La caratteristica essenziale dell’autobiografia è che autore, narratore e protagonista devono coincidere. Per questo motivo, la narrazione autobiografica è in prima persona. Spesso in un romanzo autobiografico il narratore abbraccia tutta l’esperienza della sua vita e ne ricava un senso: mostra, insomma, come è diventato la persona che è. Per questo l’autobiografia idealmente viene scritta in età avanzata, o comunque quando si ritiene che una certa parte della propria vita (per esempio un’esperienza lavorativa) sia conclusa. Di solito, l’autobiografia impiega i tempi del passato per la narrazione, utilizzando il presente per rendere lo stacco fra la dimensione del tempo andato e l’oggi.
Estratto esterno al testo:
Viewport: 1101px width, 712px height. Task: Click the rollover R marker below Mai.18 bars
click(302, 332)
Come si può intuire, se l’intento dell’autore o autrice è di raccontare tutta la propria vita, ci sarà sempre una parte che non potrà raccontare, ossia ciò che avviene in prossimità della sua morte.

In modo più ampio, il racconto e il romanzo autobiografici si caratterizzano per una grande attenzione ai sentimenti e al mondo interiore del o della protagonista, che si interroga su quanto accade attorno a sé e su che tipo di influenza ciò possa avere sulla sua esistenza. Sono spesso presenti sequenze riflessive e domande che l’autore o l’autrice si pone.
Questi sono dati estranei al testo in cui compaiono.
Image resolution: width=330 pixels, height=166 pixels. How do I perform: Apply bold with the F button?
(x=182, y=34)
A volte la scrittura serve proprio a crearsi un’immagine di sé: attraverso l’autobiografia, chi scrive cerca di conoscersi meglio. È esemplare, in questo senso, la forma del diario, in cui la persona annota ciò che le accade, le sue riflessioni, allo scopo di potersi rileggere e tenere traccia del passato.
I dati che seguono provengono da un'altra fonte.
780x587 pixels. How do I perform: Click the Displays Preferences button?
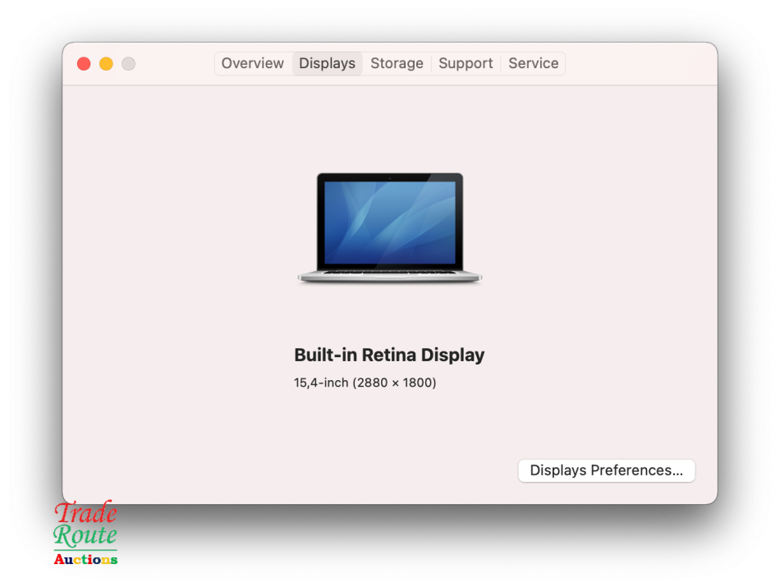606,470
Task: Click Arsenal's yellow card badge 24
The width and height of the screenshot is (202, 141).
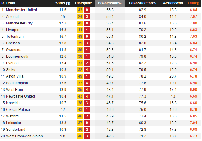Action: pos(80,17)
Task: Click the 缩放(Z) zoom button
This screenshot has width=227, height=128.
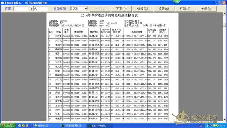Action: (x=143, y=9)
Le FORME dell’autobiografia

Autobiografia

Come abbiamo visto, l’autobiografia “pura” è un genere fortemente codificato. Racconta tutta la vicenda di una persona, che trae un bilancio della propria esistenza. Solitamente, nel titolo o nel sottotitolo sono contenuti dei termini che ci dicono chiaramente che si tratta di un’opera autobiografica (come nella Storia della mia vita di Giacomo Casanova, pubblicata postuma nel 1825).

Romanzo autobiografico

Sotto questa etichetta si raccolgono, in maniera non sempre codificata, tutti i romanzi che parlano in qualche modo dell’autore o dell’autrice, della sua vita o delle sue esperienze, senza necessariamente avere la pretesa di essere totalmente autobiografici. Ciò significa che vengono meno uno o più degli elementi del patto autobiografico, di cui abbiamo parlato sopra.
Per esempio, il Milione di Marco Polo, pur avendo evidente e dichiarata ispirazione autobiografica, non è un’autobiografia vera e propria anche solo per il fatto che i racconti di Marco non vengono scritti da lui ma da un ghost writer, Rustichello da Pisa. Le recenti Confessioni del giovane Tidman (2018) di Aidan Chambers, pur avendo evidente e dichiarata ispirazione autobiografica, non sono un’autobiografia: sulla copertina, nome dell’autore e nome del personaggio non coincidono. Vale lo stesso per un altro famoso romanzo, Martin Bauman (2002) di David Leavitt. Se il patto autobiografico viene meno, noi non siamo più tenuti a credere che tutto ciò che l’autore racconta sia vero, come pure, d’altra parte, l’autore non è più tenuto a raccontarci solo la verità.